JPH0526939B2 - - Google Patents

Description

DETAILED DESCRIPTION OF THE INVENTION [Field of Industrial Application] The present invention relates to an engine control device.

[Prior art]

Recently, in vehicle engines, from the perspective of improving engine drivability, roughness sensors detect the roughness state of the engine, and when roughness occurs, various combustion state control devices that control the combustion state of the engine are used to suppress roughness. There are various ways to control the direction. As an example, conventionally, as shown in Japanese Patent Publication No. 56-33571, the air-fuel ratio of the air-fuel mixture is set to the lean side to cause the engine to perform lean combustion, which improves fuel efficiency and reduces exhaust gas emissions. As a countermeasure, there is a method in which the air-fuel ratio of the air-fuel mixture is corrected to the rich side in accordance with the output of a roughness sensor, thereby suppressing the roughness caused by lean combustion.

In addition, it is generally known that during low-load operation with a small throttle opening, pumping loss increases, leading to a decrease in fuel efficiency. In this case, fuel supply to some cylinders is stopped to perform cylinder reduction operation, and the load on the remaining operating cylinders is relatively increased, thereby lowering the intake negative pressure, that is, approaching atmospheric pressure, and reducing pumping loss.
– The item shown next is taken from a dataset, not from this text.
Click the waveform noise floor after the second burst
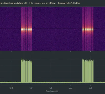105x94 pixels. [99, 82]
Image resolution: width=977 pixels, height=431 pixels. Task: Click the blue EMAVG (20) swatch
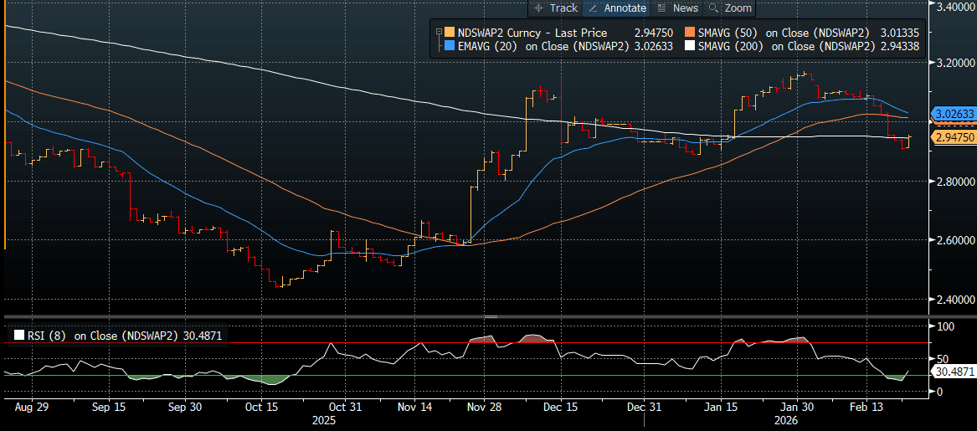point(450,46)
A so-called engine with cylinder number control has been proposed to reduce fuel consumption and improve fuel efficiency. The method of stopping fuel supply in this cylinder number controlled engine is to close the shutter valves installed in the intake passages of some cylinders (shutter valve method), or to keep the intake and exhaust valves of some cylinders fully closed. (valve select method), and there is also a method of stopping fuel injection valves for some cylinders (fuel cut method).
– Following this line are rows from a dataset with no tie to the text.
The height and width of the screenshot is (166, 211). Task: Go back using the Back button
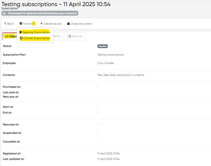coord(9,23)
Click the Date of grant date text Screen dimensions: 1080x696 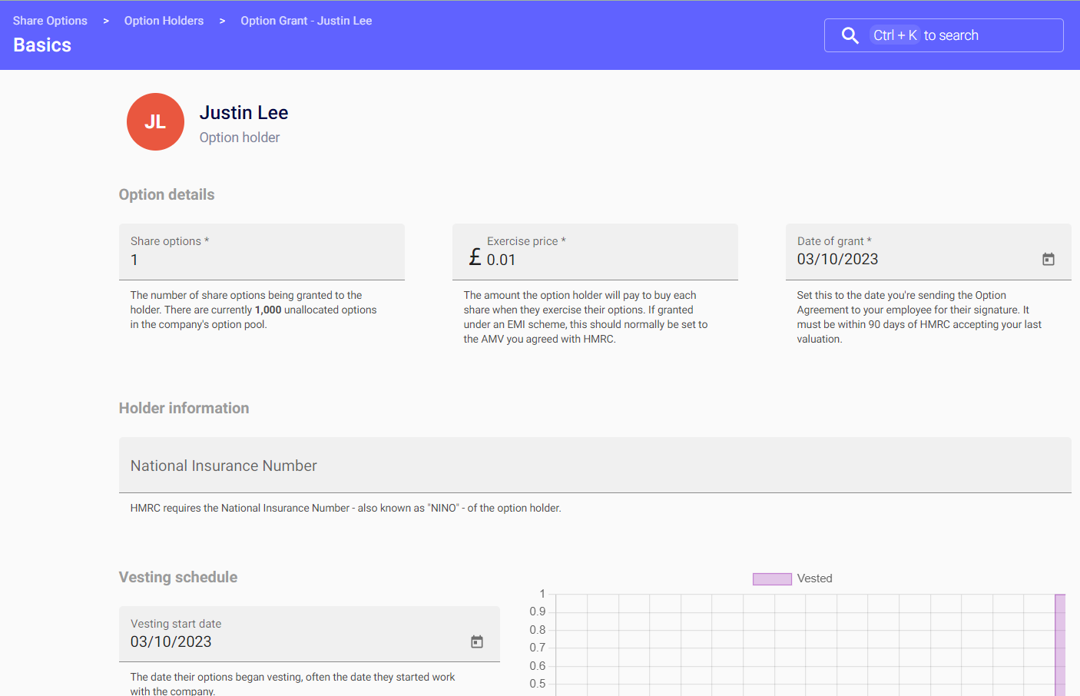pos(837,260)
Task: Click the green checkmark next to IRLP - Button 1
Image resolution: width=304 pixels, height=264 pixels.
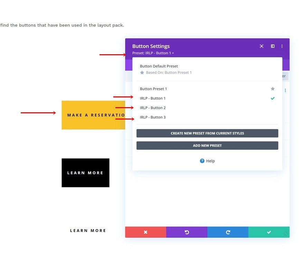Action: 273,98
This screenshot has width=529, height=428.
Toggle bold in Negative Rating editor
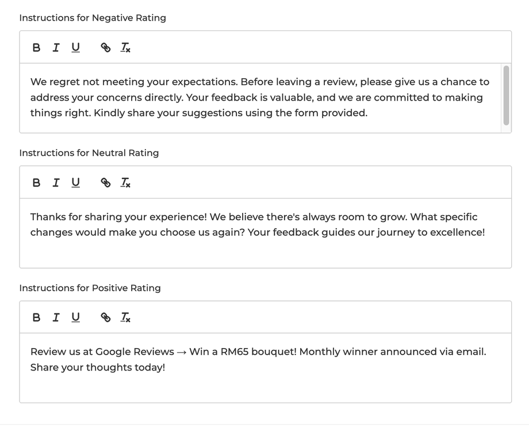coord(37,48)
By the way, in the above-mentioned engine with controlled number of cylinders, from the viewpoint of suppressing roughness, it is possible to detect the roughness state and control various combustion condition control devices in the direction of suppressing roughness. How to detect roughness is a very important issue in ensuring good roughness control accuracy.
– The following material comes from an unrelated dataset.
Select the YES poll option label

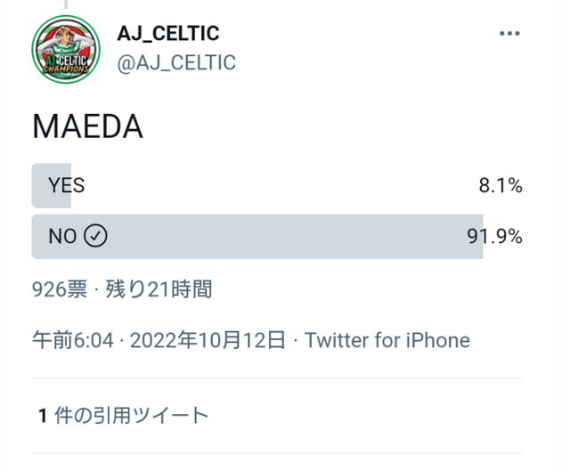coord(67,186)
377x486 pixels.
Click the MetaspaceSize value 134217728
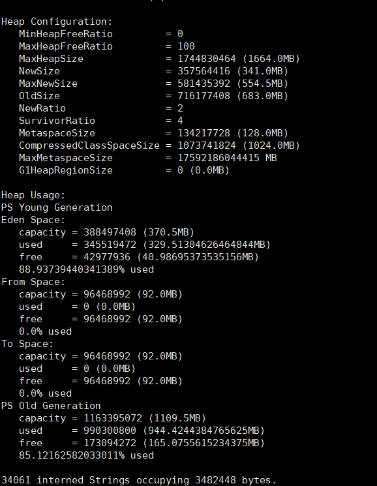point(204,133)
In other words, in a cylinder number controlled engine, the engine rotational balance is generally maintained based on the all-cylinder operating state, and when operating with fewer cylinders, the rotational balance naturally collapses, and roughness occurs due to the rotational imbalance. However, this roughness cannot be suppressed even by controlling the combustion state. Therefore, in a cylinder number control engine, if control is performed when roughness occurs by simply comparing the output of the roughness sensor with a roughness fixed reference value, as in the conventional device, the above-mentioned rotational balance will be disrupted during cylinder reduction operation. This is because the roughness control becomes overcontrolled by the output of the roughness sensor caused by the roughness sensor.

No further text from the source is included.